## Records supplied
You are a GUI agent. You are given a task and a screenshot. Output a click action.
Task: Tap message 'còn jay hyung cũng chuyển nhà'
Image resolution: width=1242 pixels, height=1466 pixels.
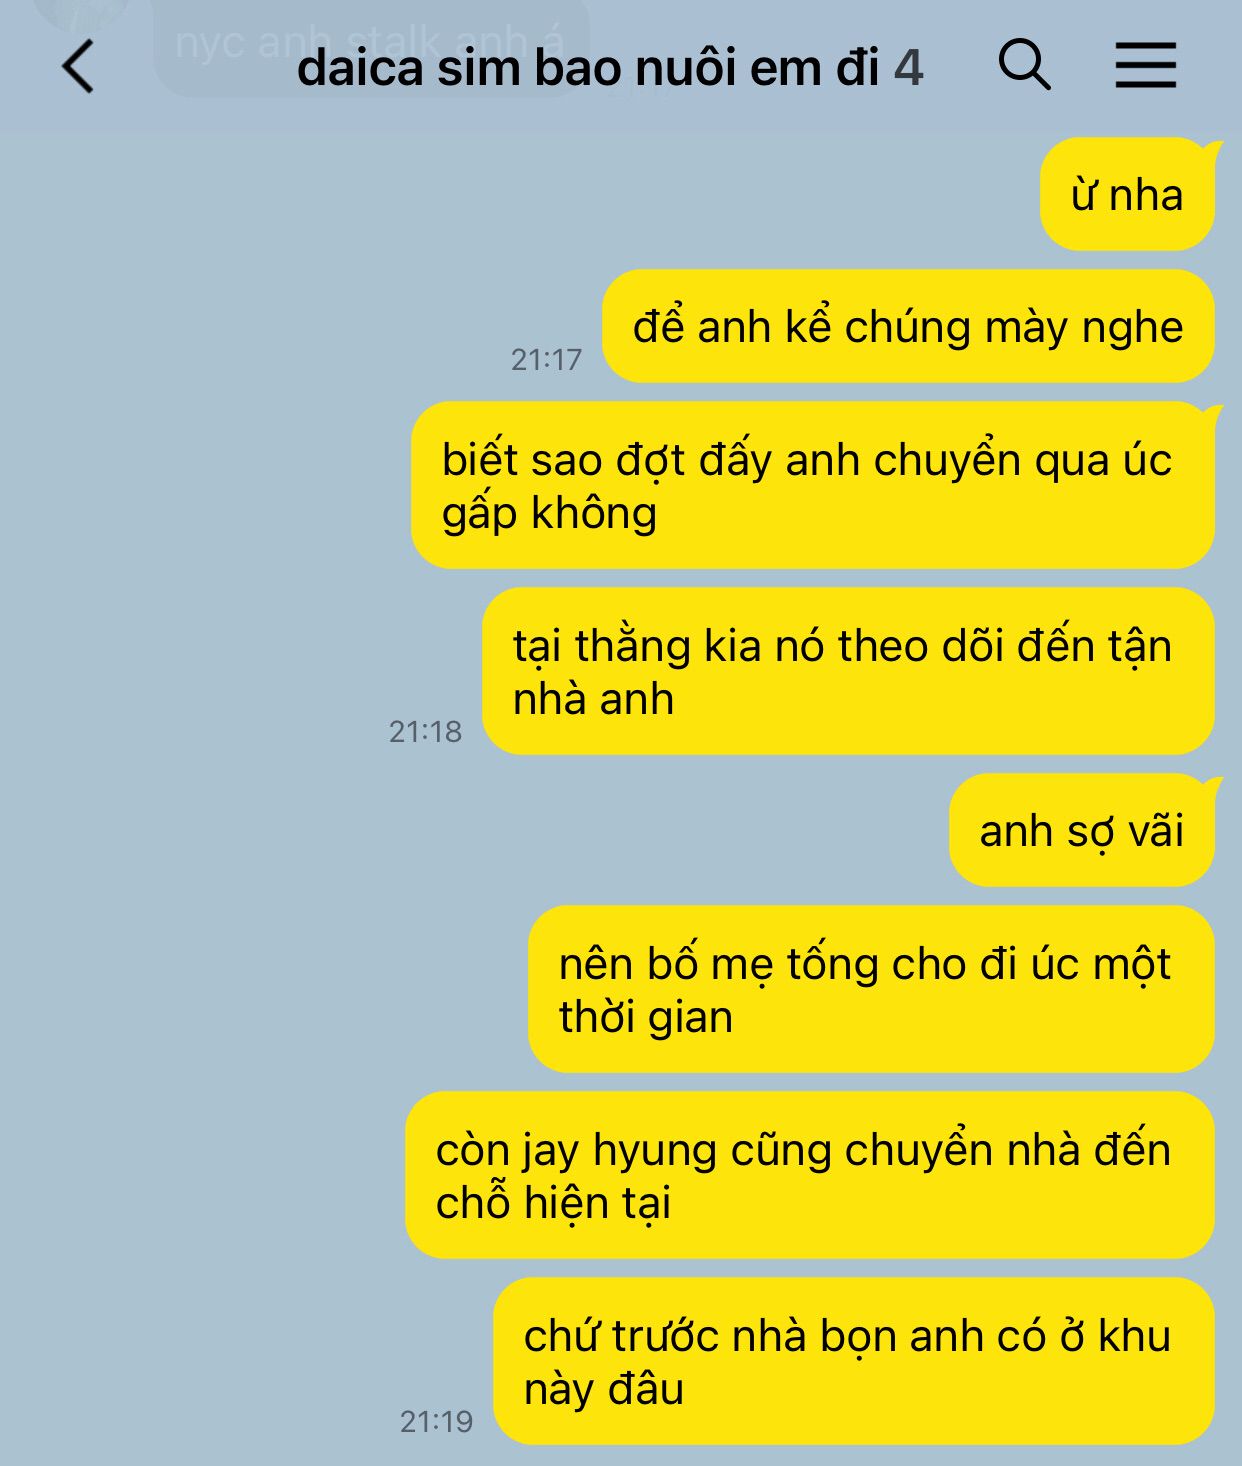(x=810, y=1176)
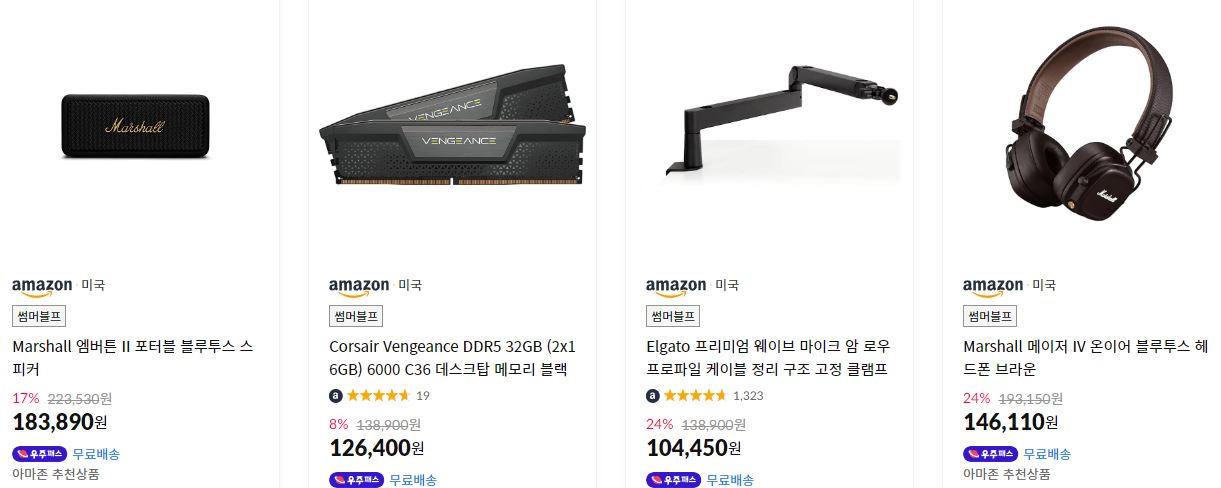
Task: Click the Amazon logo above the Elgato mic arm
Action: coord(676,286)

## Your assignment
Without including any pictures, repeat the records above exactly.

## Task solution
You are a GUI agent. You are given a task and a screenshot. Output a click action.
Task: Tap message 'còn jay hyung cũng chuyển nhà'
Image resolution: width=1242 pixels, height=1466 pixels.
(x=810, y=1176)
Task: Click the Amazon logo above the Elgato mic arm
Action: coord(676,286)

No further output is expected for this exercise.